Vehicle plate for the Kosovo Protection Corps

Immediately after the end of the Kosovo War in June 1999 and the dislocation of NATO forces in Kosovo, emerged the need for the definition of the KLA role in accordance with the new situation. UNSC 1244, approved in June 1999, included KLA demilitarization. Therefore, the same month, KFOR Commander, General Mike Jackson and Hashim Thaçi, as General Commander of KLA, who at the time was Prime Minister of the Provisional Government in Kosovo, signed the Kumanovo Agreement. Upon the completion of the demilitarization process, on 20 September 1999 the UN Special Representative Bernard Kouchner signed Regulation no. 1999/8 for the foundation of the Kosovo Protection Corps (KPC), which then was followed by the Declaration of Principles, signed by the KPC Commander and the KFOR Commander. After the formation of the KPC, Serbs claimed it was a new ethnic Albanian army and resigned from the multiethnic Kosovo Transitional Council. Immediately following the approval of these acts, the International Organization for Migration (IOM) initiated the registration campaign of the former KLA fighters, lasting from July to November 1999. According to IOM documents the total registration amounted to 25,723 members. Around 5,000 former KLA fighters joined KPC.

==Mission==
UNMIK Regulation 1999/8 assigned the following tasks to the KPC:
- Provide a disaster response capability to tackle major fires, industrial accidents or toxic spills;
- Conduct search and rescue operations;
- Provide humanitarian assistance;
- Assist in demining;
- Contribute to rebuilding infrastructure and communities.

The Kosovo Protection Corps had no role in defense, law enforcement, riot control, internal security or any other law and order tasks. The Special Representative of the UN Secretary-General, the head of UNMIK, exercised direction, funding and administrative authority over the KPC. The Commander of KFOR, the NATO peacekeeping force, was in charge of exercising day-to-day supervision of the KPC. The KPC had 5,052 members, and a budget of 17.6 million representing about 0.79% of GDP.

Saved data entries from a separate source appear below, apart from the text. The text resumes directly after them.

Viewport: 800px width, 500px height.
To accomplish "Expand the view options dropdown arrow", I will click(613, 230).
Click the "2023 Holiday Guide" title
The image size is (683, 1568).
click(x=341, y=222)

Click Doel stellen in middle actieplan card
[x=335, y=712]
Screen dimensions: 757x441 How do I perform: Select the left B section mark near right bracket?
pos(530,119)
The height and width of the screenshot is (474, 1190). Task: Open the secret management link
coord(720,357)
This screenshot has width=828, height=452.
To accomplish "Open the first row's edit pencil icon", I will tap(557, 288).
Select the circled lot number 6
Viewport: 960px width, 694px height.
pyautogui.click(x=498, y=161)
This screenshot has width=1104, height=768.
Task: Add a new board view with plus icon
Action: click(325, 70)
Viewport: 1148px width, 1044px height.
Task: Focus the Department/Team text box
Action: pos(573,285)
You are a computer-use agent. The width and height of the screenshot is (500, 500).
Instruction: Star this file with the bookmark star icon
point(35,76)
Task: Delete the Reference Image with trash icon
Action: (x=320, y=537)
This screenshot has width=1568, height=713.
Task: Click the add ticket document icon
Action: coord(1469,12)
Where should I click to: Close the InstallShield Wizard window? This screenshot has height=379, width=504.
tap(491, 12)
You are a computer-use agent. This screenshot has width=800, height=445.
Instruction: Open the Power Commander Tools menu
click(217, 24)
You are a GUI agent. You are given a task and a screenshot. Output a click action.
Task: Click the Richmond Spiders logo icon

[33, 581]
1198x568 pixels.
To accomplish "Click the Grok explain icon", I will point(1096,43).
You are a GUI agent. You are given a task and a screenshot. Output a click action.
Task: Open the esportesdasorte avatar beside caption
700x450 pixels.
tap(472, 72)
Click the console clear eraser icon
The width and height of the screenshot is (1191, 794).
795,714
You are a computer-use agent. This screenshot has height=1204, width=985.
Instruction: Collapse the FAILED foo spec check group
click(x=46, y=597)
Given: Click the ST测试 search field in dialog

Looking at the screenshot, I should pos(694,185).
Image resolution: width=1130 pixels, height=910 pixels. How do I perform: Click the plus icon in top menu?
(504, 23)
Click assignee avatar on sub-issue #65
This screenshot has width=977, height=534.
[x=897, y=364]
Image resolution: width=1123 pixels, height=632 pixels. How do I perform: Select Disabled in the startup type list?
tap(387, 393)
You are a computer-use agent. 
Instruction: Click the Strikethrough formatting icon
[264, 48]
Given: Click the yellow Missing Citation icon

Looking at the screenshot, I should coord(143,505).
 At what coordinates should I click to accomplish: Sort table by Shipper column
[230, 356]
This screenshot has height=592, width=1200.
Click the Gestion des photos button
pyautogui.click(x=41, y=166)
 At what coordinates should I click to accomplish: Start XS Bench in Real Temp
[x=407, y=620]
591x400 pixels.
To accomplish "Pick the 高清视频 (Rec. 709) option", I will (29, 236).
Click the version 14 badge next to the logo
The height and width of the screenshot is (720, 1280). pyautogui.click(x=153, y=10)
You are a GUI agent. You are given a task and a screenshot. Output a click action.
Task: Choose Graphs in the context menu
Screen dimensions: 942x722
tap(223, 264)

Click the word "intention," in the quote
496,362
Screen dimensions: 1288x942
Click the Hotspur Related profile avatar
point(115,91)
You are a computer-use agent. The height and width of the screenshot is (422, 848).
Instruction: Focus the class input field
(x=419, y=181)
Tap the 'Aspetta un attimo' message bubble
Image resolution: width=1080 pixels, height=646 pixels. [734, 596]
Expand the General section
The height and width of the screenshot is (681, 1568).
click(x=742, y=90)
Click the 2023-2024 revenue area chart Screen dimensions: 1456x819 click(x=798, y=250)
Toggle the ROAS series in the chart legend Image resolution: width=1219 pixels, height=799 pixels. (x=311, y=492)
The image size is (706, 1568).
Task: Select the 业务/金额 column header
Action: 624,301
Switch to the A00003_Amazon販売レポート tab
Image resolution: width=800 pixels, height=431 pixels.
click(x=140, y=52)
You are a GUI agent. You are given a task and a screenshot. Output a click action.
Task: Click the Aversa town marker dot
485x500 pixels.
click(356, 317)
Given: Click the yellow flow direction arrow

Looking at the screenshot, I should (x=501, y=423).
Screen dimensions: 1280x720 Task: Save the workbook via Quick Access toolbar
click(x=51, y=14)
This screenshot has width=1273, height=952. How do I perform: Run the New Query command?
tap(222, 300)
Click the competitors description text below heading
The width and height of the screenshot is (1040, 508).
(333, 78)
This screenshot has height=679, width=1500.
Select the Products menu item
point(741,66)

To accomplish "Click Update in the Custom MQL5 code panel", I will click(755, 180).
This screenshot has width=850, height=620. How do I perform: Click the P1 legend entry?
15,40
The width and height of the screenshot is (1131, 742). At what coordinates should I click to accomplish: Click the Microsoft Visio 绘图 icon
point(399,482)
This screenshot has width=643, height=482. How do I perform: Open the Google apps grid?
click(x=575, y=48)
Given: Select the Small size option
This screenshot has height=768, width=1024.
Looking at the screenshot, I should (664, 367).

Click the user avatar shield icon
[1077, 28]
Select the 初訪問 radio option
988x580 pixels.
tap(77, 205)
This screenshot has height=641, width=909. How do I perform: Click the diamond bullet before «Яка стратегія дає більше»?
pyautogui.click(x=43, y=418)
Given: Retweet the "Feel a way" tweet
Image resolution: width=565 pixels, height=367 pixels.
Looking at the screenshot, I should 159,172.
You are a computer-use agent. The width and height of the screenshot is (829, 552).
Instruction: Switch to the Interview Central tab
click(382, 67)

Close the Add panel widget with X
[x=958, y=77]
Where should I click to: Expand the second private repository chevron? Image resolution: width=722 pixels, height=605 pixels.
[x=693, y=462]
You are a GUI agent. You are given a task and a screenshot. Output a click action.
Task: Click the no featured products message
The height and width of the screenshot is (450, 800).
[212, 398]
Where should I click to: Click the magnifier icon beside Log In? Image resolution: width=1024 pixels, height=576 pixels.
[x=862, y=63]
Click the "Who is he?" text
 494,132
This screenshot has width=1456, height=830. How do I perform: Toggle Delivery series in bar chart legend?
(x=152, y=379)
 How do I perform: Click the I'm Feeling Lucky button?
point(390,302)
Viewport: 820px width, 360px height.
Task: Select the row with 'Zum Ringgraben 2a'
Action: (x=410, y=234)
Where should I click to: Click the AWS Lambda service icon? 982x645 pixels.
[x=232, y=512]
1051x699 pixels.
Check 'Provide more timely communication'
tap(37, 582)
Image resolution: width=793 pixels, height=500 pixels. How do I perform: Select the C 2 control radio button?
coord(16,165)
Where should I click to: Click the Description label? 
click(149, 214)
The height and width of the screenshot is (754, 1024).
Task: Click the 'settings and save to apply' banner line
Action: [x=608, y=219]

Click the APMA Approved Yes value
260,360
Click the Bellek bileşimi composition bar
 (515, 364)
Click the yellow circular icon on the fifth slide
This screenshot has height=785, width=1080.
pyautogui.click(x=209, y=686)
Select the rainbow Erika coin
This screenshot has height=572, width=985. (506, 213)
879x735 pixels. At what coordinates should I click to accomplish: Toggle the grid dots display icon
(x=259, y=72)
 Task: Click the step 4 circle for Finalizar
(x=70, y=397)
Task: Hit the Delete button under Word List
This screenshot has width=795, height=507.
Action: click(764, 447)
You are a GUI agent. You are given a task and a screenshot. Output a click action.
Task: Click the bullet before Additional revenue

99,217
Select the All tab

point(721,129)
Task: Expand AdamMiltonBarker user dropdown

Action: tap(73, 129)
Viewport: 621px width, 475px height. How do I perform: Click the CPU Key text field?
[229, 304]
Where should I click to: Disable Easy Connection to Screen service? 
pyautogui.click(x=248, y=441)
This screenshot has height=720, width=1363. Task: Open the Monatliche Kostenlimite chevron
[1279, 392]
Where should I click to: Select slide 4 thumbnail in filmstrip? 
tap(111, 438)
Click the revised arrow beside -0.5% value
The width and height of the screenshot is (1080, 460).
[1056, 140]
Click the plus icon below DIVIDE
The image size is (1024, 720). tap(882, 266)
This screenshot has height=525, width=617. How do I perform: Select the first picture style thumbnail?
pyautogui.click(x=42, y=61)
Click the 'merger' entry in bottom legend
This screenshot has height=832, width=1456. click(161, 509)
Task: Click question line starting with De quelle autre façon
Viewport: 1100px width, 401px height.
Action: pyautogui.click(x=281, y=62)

The KPC's first commander was Agim Çeku, who resigned from the organization in 2006 to become Prime Minister of Kosovo. KPC deputy commander Sylejman Selimi, a former KLA leader, replaced Çeku as commander. The KPC was divided into six regional "Protection Zones," each with a regional commander. By 2001, each had an explosive ordnance disposal team, and there was a further centrally controlled team, making a total of seven teams. There have been allegations that KPC was involved in criminal activities, illegal policing, killings and terrorist attacks against Serbs. UNMIK police officers claimed that KPC officers arrested for crimes were released on the orders of top regional KFOR commanders. In June 2001, several senior officers in the KPC were removed for suspicion of aiding the ethnic Albanian insurgency in the Republic of Macedonia. Prime Minister of Serbia Zoran Đinđić, in his last interview before his assassination, opposed transferring security responsibilities to the KPC. In August 2003, Deputy Prime Minister of Serbia Nebojša Čović accused the KPC and the Albanian National Army of being behind an attack on Serbs in Kosovo.

Kosovo Albanians considered the KPC a potential nucleus of a future Kosovo army. Finnish politician Martti Ahtisaari presented his proposal regarding the final status of Kosovo, where he suggested the dissolution of the KPC and the establishment of a lightly armed Kosovo Security Force (KSF). Due to a Russian veto, the United Nations Security Council did not endorse his proposal. Kosovo declared independence in February 2008. On January 20, 2009, KPC ceased its operations. Kosovo's Assembly passed the 'Law on the Dissolution of the Kosovo Protection Corps' in June. The organization disbanded on June 14. It was succeeded by the KSF.